With AI wearing ever-more hats in all kinds of workplaces, researchers are scrambling to devise tests that grade how well the technology actually performs in its myriad roles. In healthcare alone, several new benchmarks aim to gauge AI’s prowess in medical settings.
But none of the current tests look at how well AI can summarize real-world medical studies, a new report from startup Atropos Health claimed. The authors proposed a new framework to evaluate this skill on nine major models from Google, OpenAI, and Anthropic.
This kind of summarization is important because large linked databases of electronic health records (EHR) and automation tools have made real-world evidence more abundant and accessible, the authors wrote. As a company that uses AI to generate real-world evidence reports, Atropos has a vested interest here as well.
Report card: Google’s Gemini models were the clear winners among the nine models that researchers tested. But different models had various pros and cons.
All of the models provided summaries that “were generally judged to be complete.” Gemini 2.5 Pro performed the best at correctly describing direction of effect—i.e., whether outcomes were good or bad—and accuracy in numbers. Gemini 2.5 Flash and OpenAI’s o4-mini and o3 scored top marks on completeness.

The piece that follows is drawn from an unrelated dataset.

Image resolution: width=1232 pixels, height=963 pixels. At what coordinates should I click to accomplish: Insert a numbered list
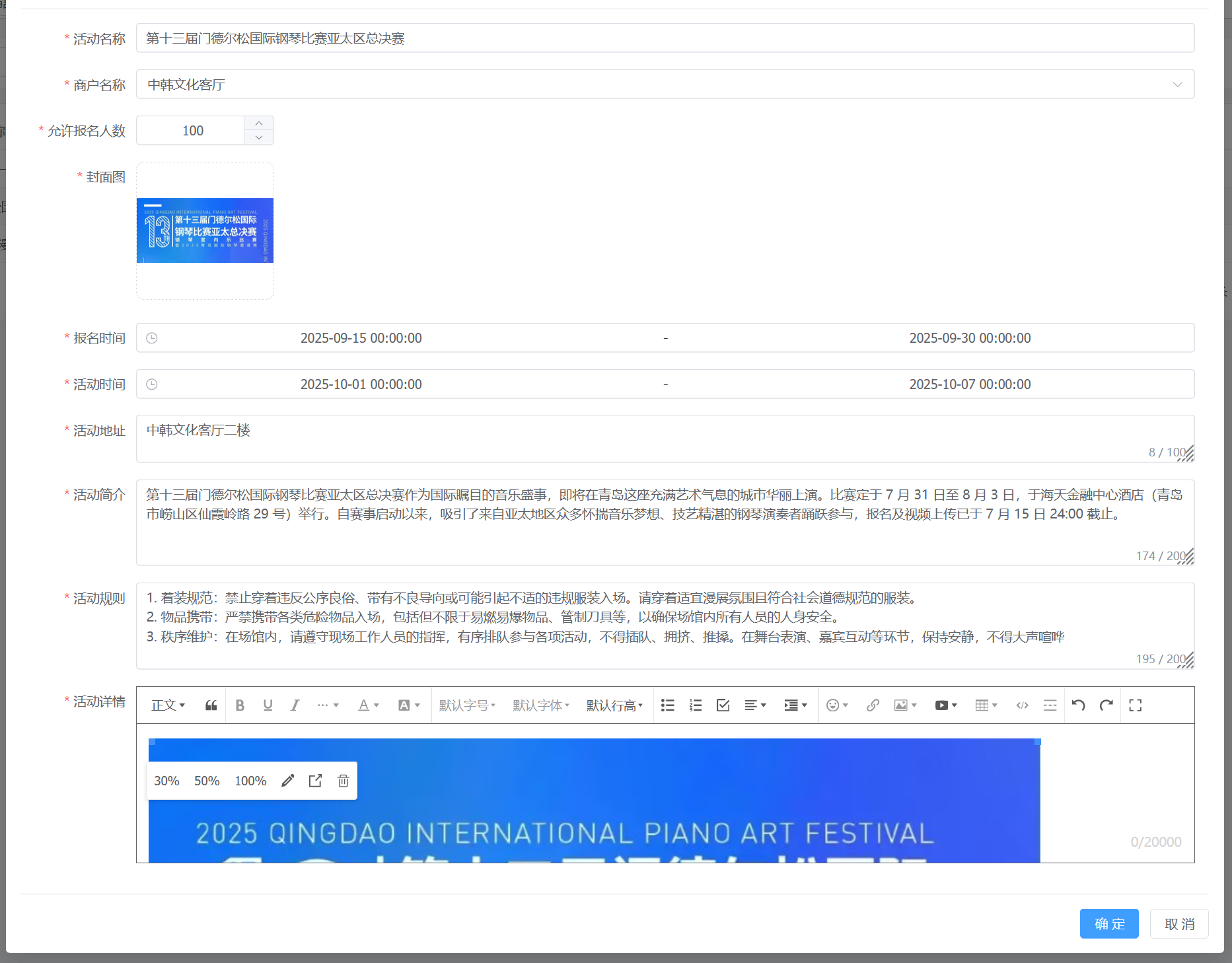tap(696, 705)
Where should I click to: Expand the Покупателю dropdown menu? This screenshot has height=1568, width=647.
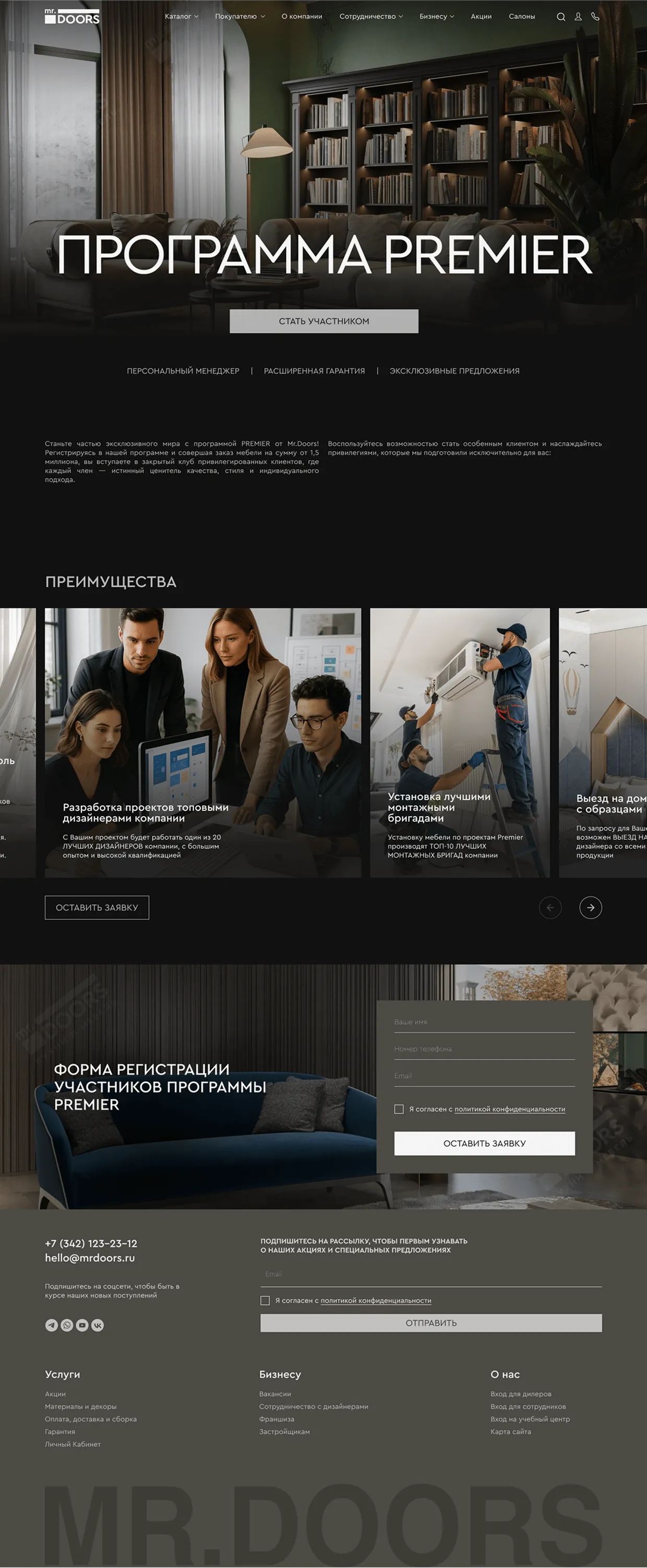tap(239, 16)
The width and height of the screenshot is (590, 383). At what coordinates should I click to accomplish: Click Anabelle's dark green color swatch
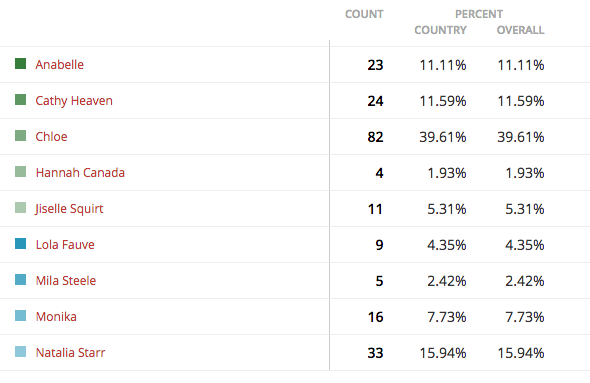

Gemini Flash 2.0 also won out on speed. Answers were all graded by a jury of their peers—three of the LLMs themselves.
The authors weighted each of these qualities into a final ranking in which Gemini 2.5 Pro (100%), Gemini 2.5 Flash (99%), and Gemini 2.0 Flash (94%) led the pack. OpenAI’s o4-mini and o3, as well as Claude 4 Sonnet, were in the middle, with some mixed scores on numerical accuracy, direction of effect, and speed. GPT-4.1, Claude 3.7 Sonnet, and Claude 4 Opus scored the worst, weighed down especially by a failure to reliably say whether an outcome was positive or negative.
The authors wrote that they gave this last ability the most priority in the final score, “reasoning that falsely reporting a protective drug effect as a harm (or vice versa) would be worse than inaccurate estimates or missing potentially important outcomes.”
A growing body: The authors proposed this new framework, RWESummary, as a possible addition to MedHELM, a more comprehensive medical AI benchmark set that Stanford University researchers released earlier this year.
While generative AI models can now ace standardized medical exams, researchers say this ability shows as much about a model’s preparedness for hospital use as a written driving test proves that a person is ready to jump behind the wheel. Benchmarks like MedHELM, OpenAI’s new HealthBench, and others aim to capture a fuller picture of different models’ abilities.
With the breakneck pace of AI development, Atropos researchers said they don’t expect any one model to reign supreme for any extended period of time, at least for now.
“The spaces of [real-world evidence] and LLMs are context dependent and evolving rapidly,” the authors wrote. “We do not believe there is likely to be a model to rule them all and for all time in the short to mid-term.”